In [369]:
import pandas as pd
import numpy as np
import ast
import textwrap
import time

import matplotlib as mpl
import matplotlib.pyplot as plt
from mpl_toolkits.mplot3d import Axes3D
import plotly.express as px
import plotly.graph_objects as go
from plotly.subplots import make_subplots
import seaborn as sns

import tensorflow_hub as hub
from sklearn.preprocessing import MinMaxScaler, MultiLabelBinarizer
from sklearn.feature_extraction.text import TfidfVectorizer
from sklearn.decomposition import PCA
from scipy.spatial.distance import cdist
from sklearn.metrics.pairwise import cosine_similarity
from joblib import Parallel, delayed

In [13]:
feat_df = pd.read_csv('data/feat_df.csv')
feat_df.columns
# song_feats.head()

Index(['danceability', 'energy', 'key', 'loudness', 'mode', 'speechiness',
       'acousticness', 'instrumentalness', 'liveness', 'valence', 'tempo',
       'uri', 'duration_ms', 'time_signature', 'name', 'album_name',
       'album_uri', 'artists'],
      dtype='object')

In [None]:
# Vibes
#  'danceability', 'energy', 'liveness', 'valence'

# Music technicals
#  -> Measure - continous
#      'loudness', 'tempo'
#  -> Measure - categorical
#      'key', 'mode', 'time_signature'
#  -> Instrumentality
#      'speechiness', 'acousticness', 'instrumentalness'


# EDA

In [None]:
fig = make_subplots(rows = 2, cols = 2, subplot_titles = ('danceability', 'energy', 'liveness', 'valence'), vertical_spacing = 0.1)

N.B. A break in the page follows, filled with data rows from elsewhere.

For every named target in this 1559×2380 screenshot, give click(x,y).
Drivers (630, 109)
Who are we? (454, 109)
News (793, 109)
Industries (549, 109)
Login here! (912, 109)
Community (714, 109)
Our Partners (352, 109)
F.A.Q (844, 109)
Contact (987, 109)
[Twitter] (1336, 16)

fig.add_trace(go.Histogram(x = song_feats.danceability, name = 'daceability'), row = 1, col = 1)
fig.add_trace(go.Histogram(x = song_feats.energy, name = 'energy'), row = 1, col = 2)
fig.add_trace(go.Histogram(x = song_feats.liveness, name = 'liveness'), row = 2, col = 1)
fig.add_trace(go.Histogram(x = song_feats.valence, name = 'valence'), row = 2, col = 2)

fig.update_layout(height = 850, width = 1000)

fig.show()

In [None]:
fig = make_subplots(rows = 1, cols = 2, subplot_titles = ('loudness', 'tempo'), vertical_spacing = 0.1)

fig.add_trace(go.Histogram(x = song_feats.loudness, name = 'loudness'), row = 1, col = 1)
fig.add_trace(go.Histogram(x = song_feats.tempo, name = 'tempo'), row = 1, col = 2)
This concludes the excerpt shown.